§ DATASET EXTRACT:
________________________

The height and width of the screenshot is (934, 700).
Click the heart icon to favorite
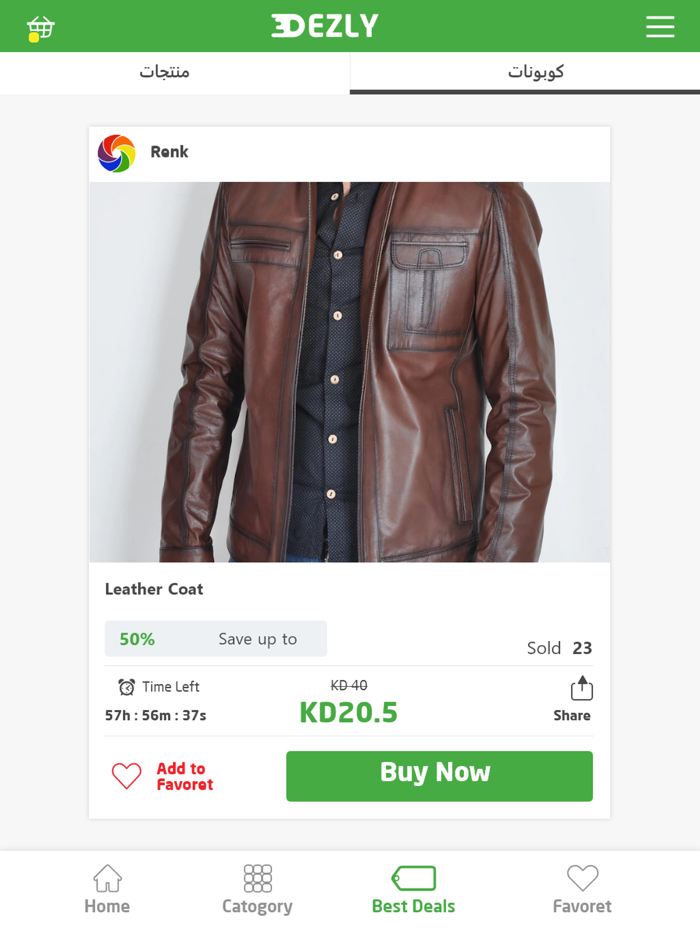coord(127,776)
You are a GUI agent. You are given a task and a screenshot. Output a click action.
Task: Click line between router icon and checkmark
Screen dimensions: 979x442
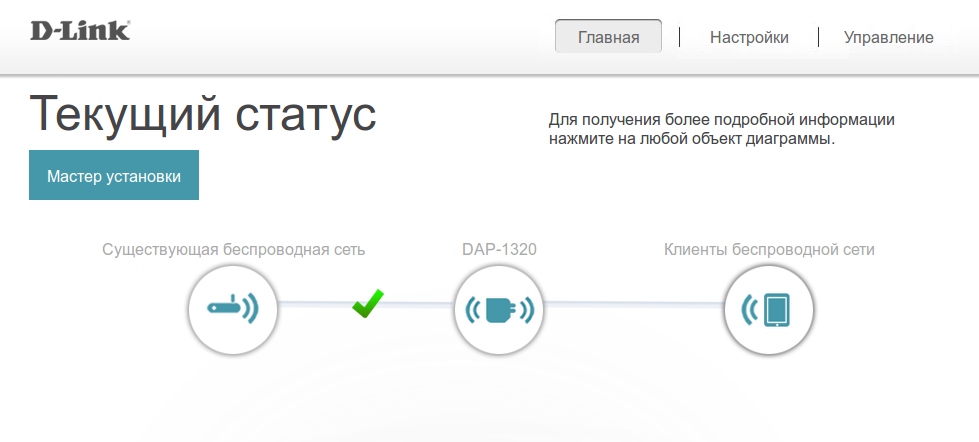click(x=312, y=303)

________________________

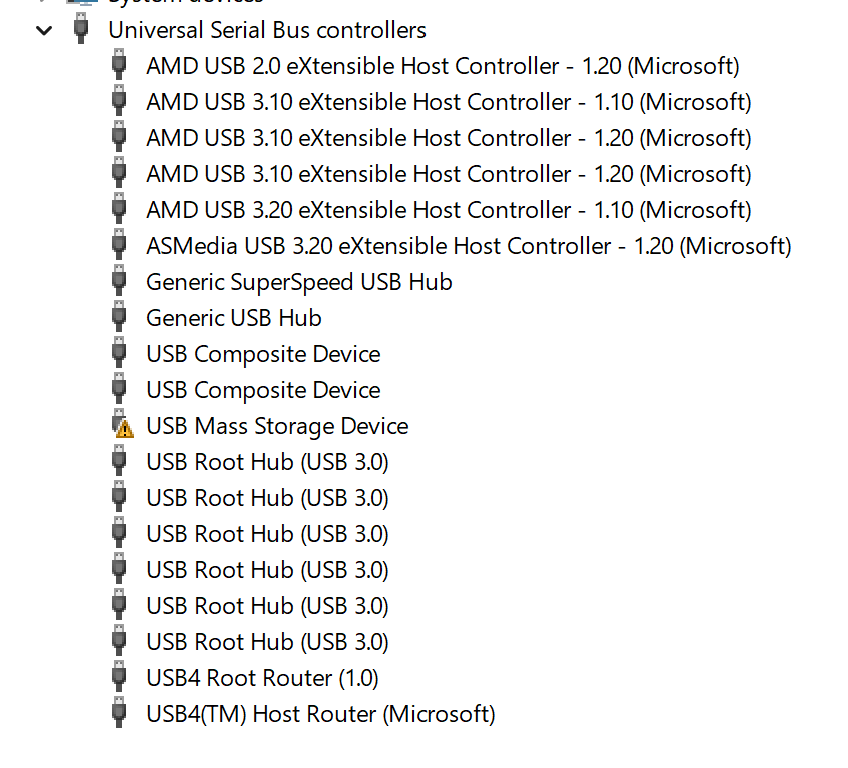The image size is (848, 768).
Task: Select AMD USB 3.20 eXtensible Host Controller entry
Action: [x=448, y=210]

________________________

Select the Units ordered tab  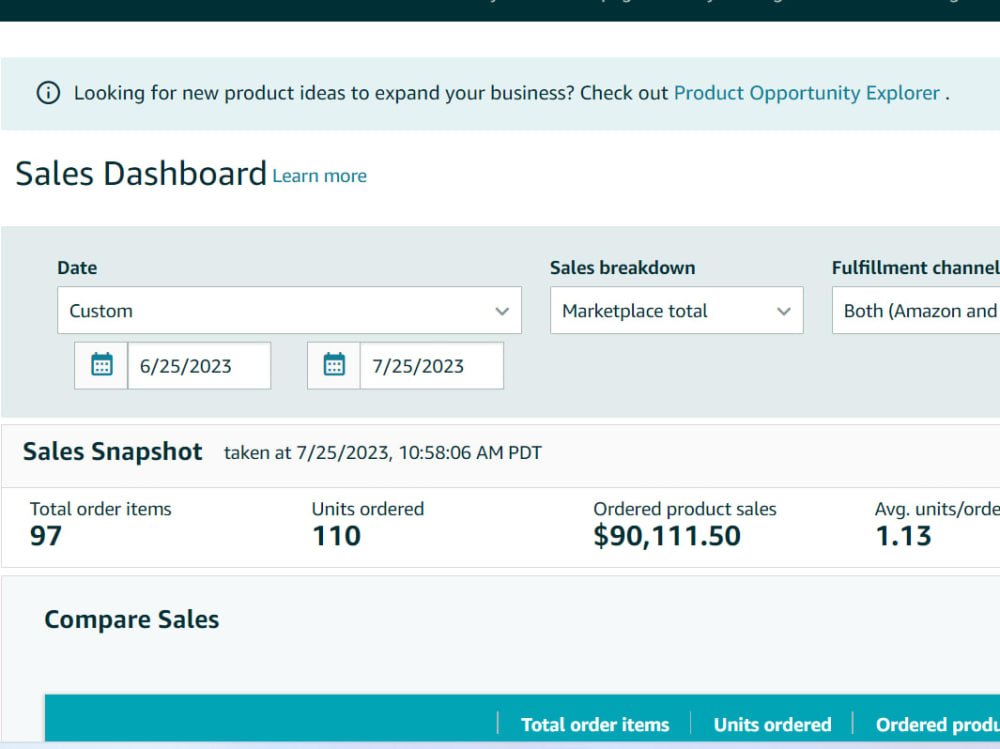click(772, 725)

________________________

§ WHAT TO PRODUCE: Write out the data as a numbered list, from the line containing "The image size is (848, 768)." through the line containing "Action: [x=448, y=210]", and skip any blank lines. Don't include the pictures.

§ ANSWER TO THE TASK:
1. The image size is (848, 768).
2. Task: Select AMD USB 3.20 eXtensible Host Controller entry
3. Action: [x=448, y=210]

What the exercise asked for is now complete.